Además, las poblaciones indígenas no tienen acceso adecuado a los derechos básicos, como a la salud pública, al saneamiento, al agua y la educación, lo que reduce su capacidad para hacer frente a posibles casos de coronavirus. Los pueblos indígenas aislados, por ejemplo, no solo tienen grandes dificultades para acceder a la ayuda médica, sino también para transportar pacientes a los hospitales. Ante esta situación, el Gobierno federal no intenta desarrollar un plan de mitigación que tenga en cuenta las especificidades de los pueblos indígenas, sino lo contrario: según un informe del ISA, en São José da Cachoeira, un municipio donde el 80% de la población es indígena, solo se enviaron pruebas COVID-19 al Distrito Sanitario de Salud Indígena del Alto Río Negro (DSEI-ARN) dos meses después del primer caso en la ciudad, con solo 18 médicos en la región atendiendo a tres condados.8 Tampoco se intentó adaptar la ayuda de emergencia ofrecida al resto de la población (600 reais) a la realidad indígena. Debido a que muchas personas no viven en ciudades y no tienen acceso constante a Internet y tecnología, el acceso a la asistencia es imposible.
Foto:
Jeso Carneiro/Flickr
La pandemia ha revelado aún más el descuido del Gobierno brasileño y de las actividades extractivas en la Amazonía con los pueblos indígenas, demostrando no solo la falta de estructuras institucionales que garanticen su protección, sino incluso la toma de medidas que los hacen aún más vulnerables. De hecho, debe notarse que el virus afecta desproporcionadamente no solo a las poblaciones indígenas, pero también poblaciones negras, quilombolas y pobres. El 8 de julio pasado, la Corte Suprema Federal (STF) se manifestó sobre la solicitación de la Articulación de los Pueblos Indígenas de Brasil (Apib), determinando que el Estado debería tomar medidas con respecto a las dificultades que enfrentan los pueblos indígenas en el contexto de una pandemia, en vista de las graves omisiones del poder público.9 Fue la primera vez, incluso, que Apib presentó una demanda en STF. Sin embargo, el mismo día, el presidente Jair Bolsonaro vetó partes de la nueva Ley 1142/2020, que establece medidas de ayuda para poblaciones más vulnerables, como la quilombola y los pueblos indígenas, liberando al Estado de garantizar el acceso al agua potable, artículos de higiene y camas de hospital.10 El veto presidencial representa un ataque real contra los derechos humanos de los pueblos indígenas y su propia supervivencia.

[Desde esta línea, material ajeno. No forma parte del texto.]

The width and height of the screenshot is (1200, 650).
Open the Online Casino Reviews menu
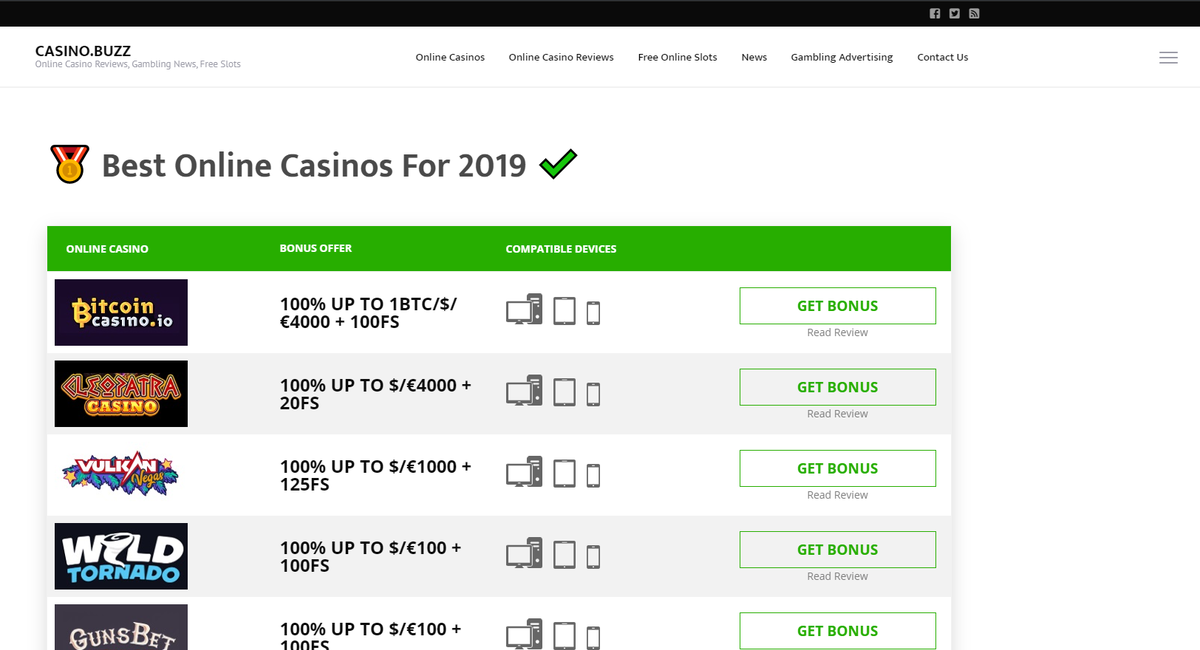[x=561, y=57]
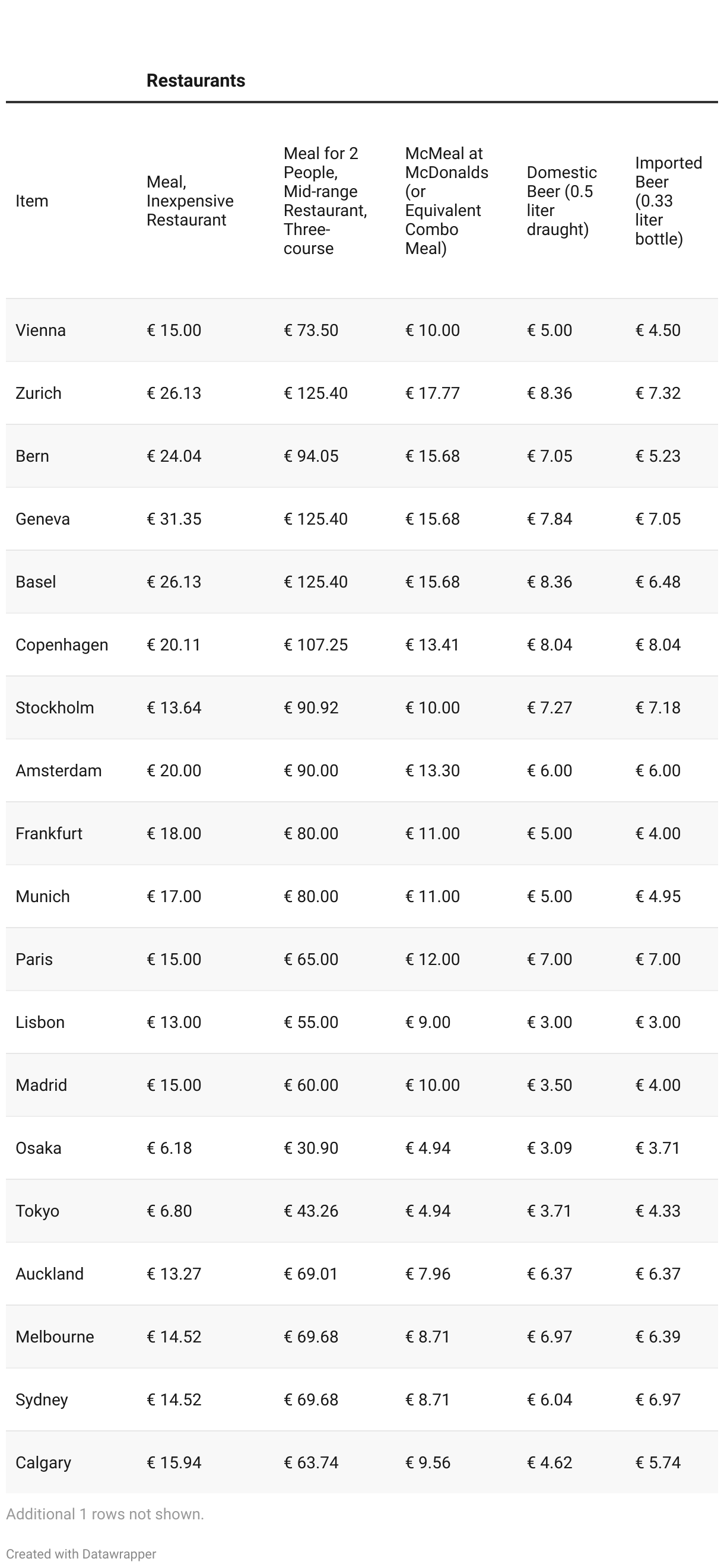Click the Domestic Beer column header
Viewport: 724px width, 1568px height.
coord(561,201)
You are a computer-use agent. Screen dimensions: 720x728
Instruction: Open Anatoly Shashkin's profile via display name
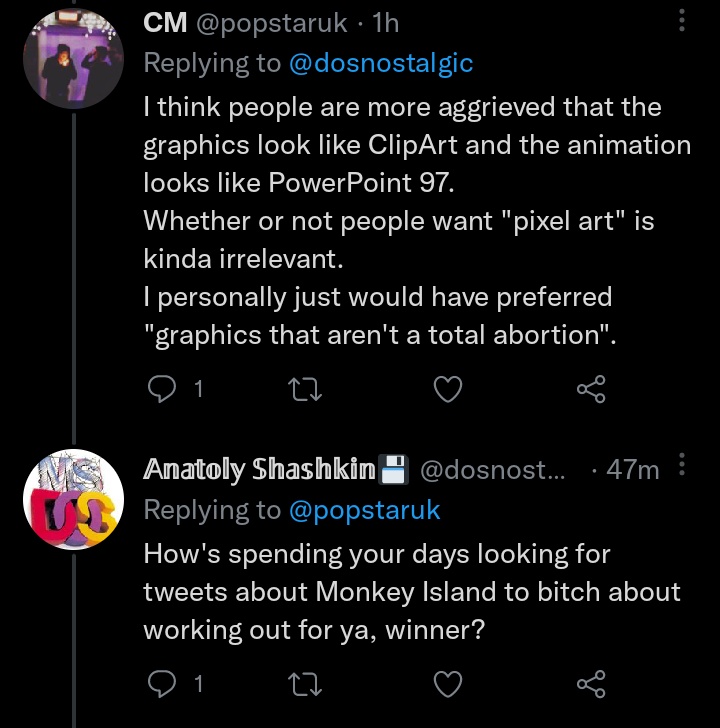pyautogui.click(x=259, y=469)
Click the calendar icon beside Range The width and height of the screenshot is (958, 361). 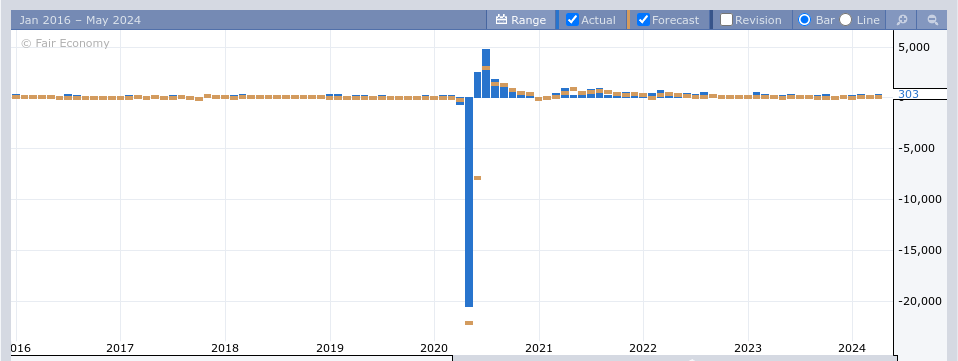502,20
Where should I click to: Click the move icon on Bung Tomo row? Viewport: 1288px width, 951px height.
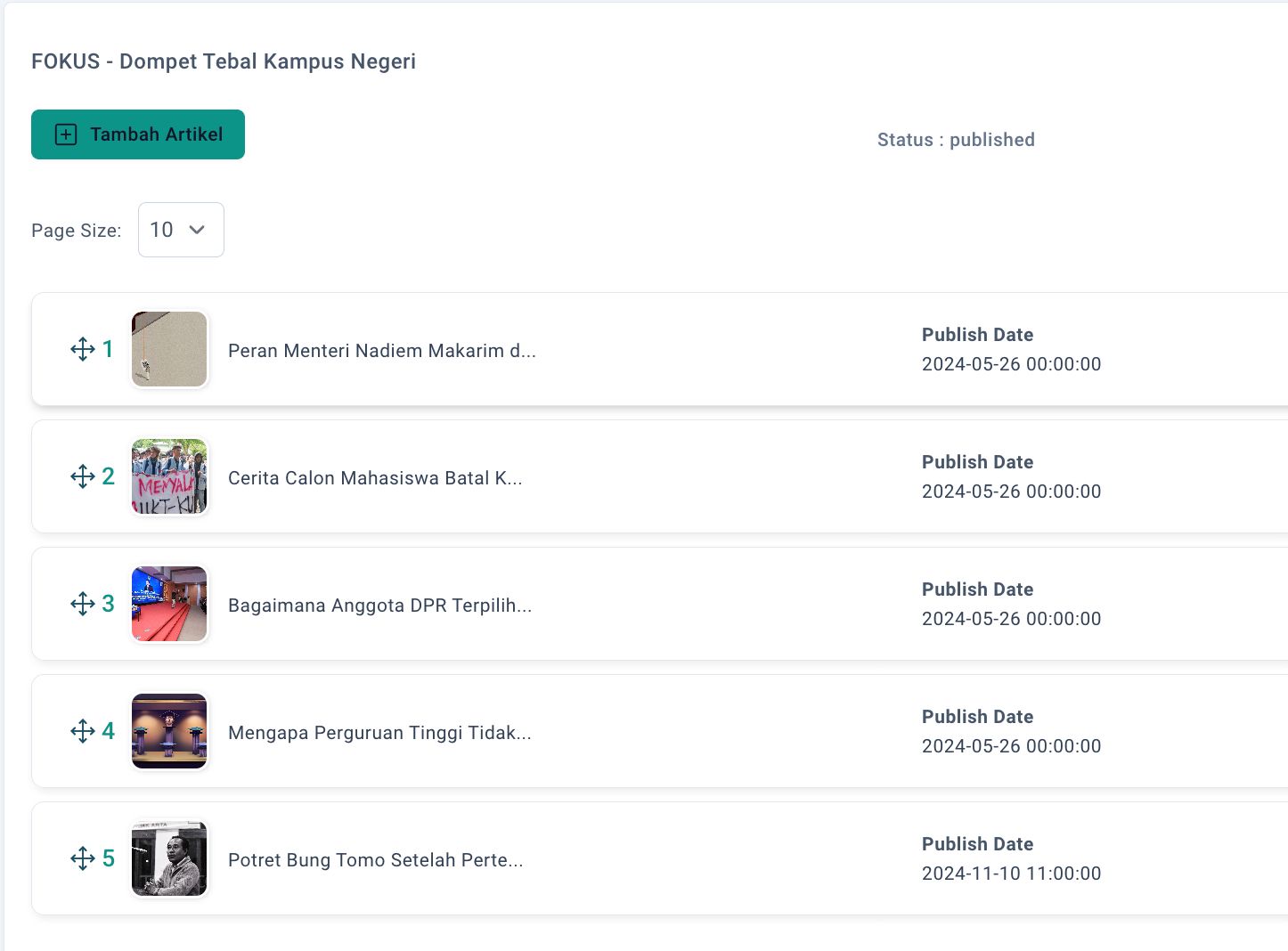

Los ataques perpetrados por el Presidente contra los pueblos indígenas, quilombolas y negros son recurrentes, y varias organizaciones de la sociedad civil, incluso Conectas miembro de la Coalición Regional por la Transparencia y la Participación, han denunciado a organismos internacionales de derechos humanos. Esos ataques evidencian el racismo del Presidente pero también son un retrato fiel del racismo estructural de la sociedad brasileña.
Por lo tanto, una vez más nos enfrentamos a la amenaza de genocidio y etnocidio de los pueblos indígenas que viven en Brasil, continuando el intento de silenciar a las y los defensores sociales y ambientales brasileños, esta vez frente al desmantelamiento institucional que podría protegerlos y apoyarlos en la crisis de salud que afecta a todo el mundo.